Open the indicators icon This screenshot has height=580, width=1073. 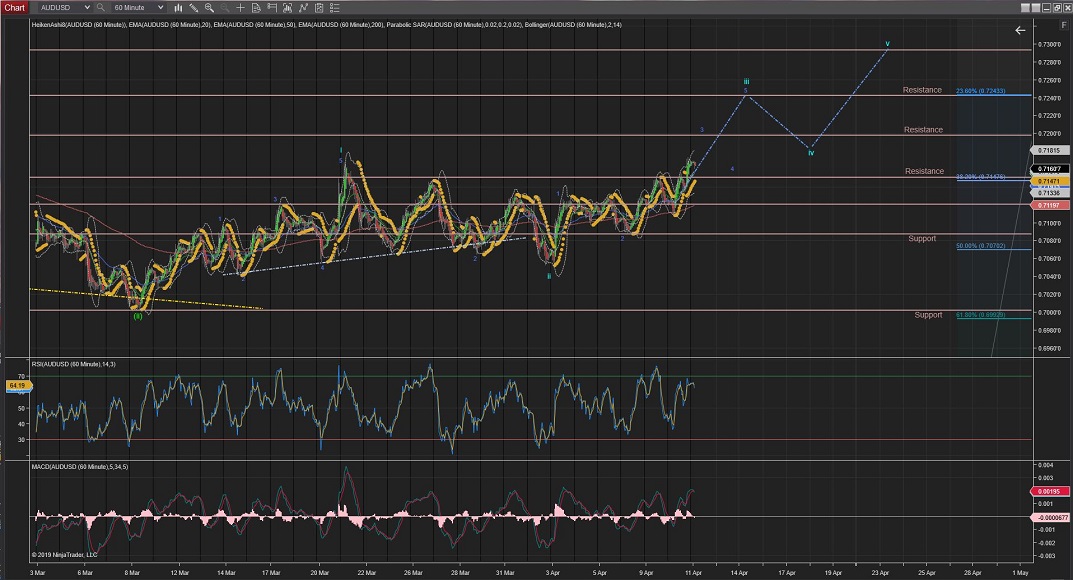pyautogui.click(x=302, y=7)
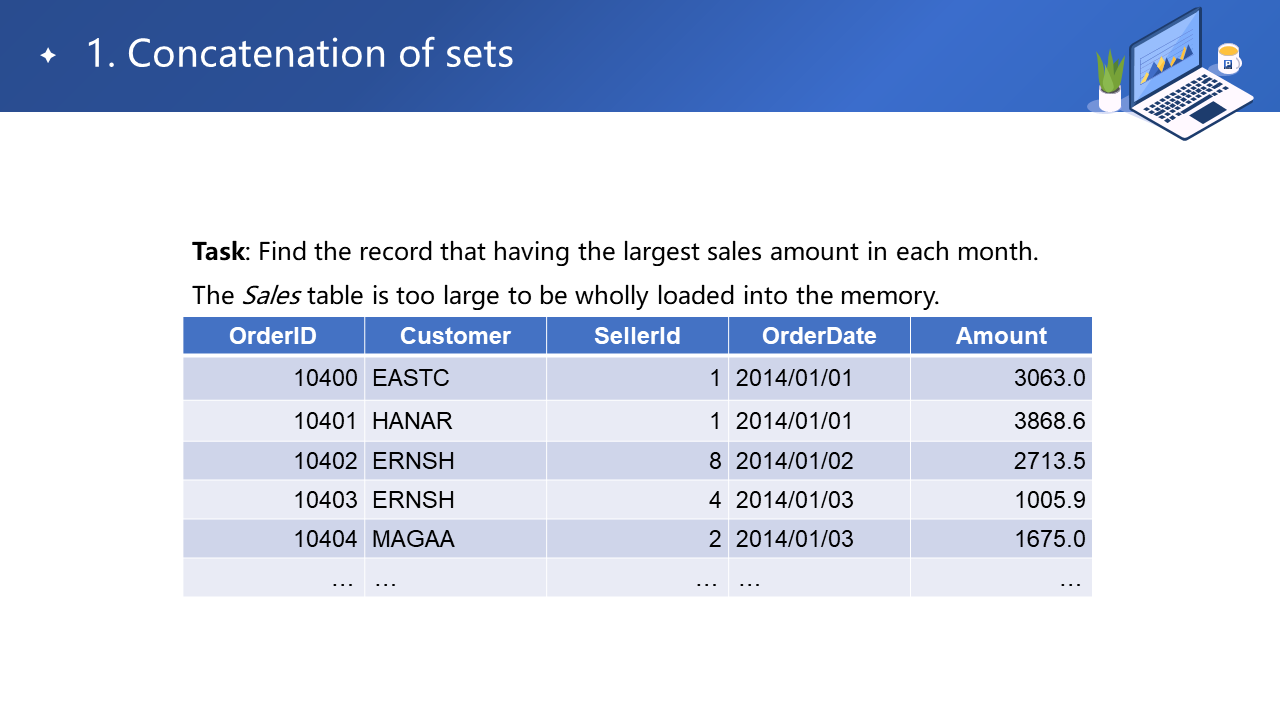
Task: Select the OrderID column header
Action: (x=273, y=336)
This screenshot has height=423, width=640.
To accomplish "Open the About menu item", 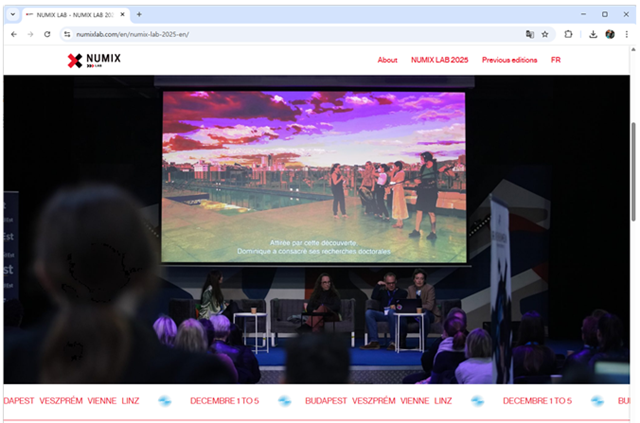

WORK REQUEST — No pictures belong in the copy; quote exactly the lines from the line containing "This screenshot has height=423, width=640." through the final line of the material, both ends included.

ANSWER TO THIS PROBLEM —
This screenshot has height=423, width=640.
To accomplish "Open the About menu item", 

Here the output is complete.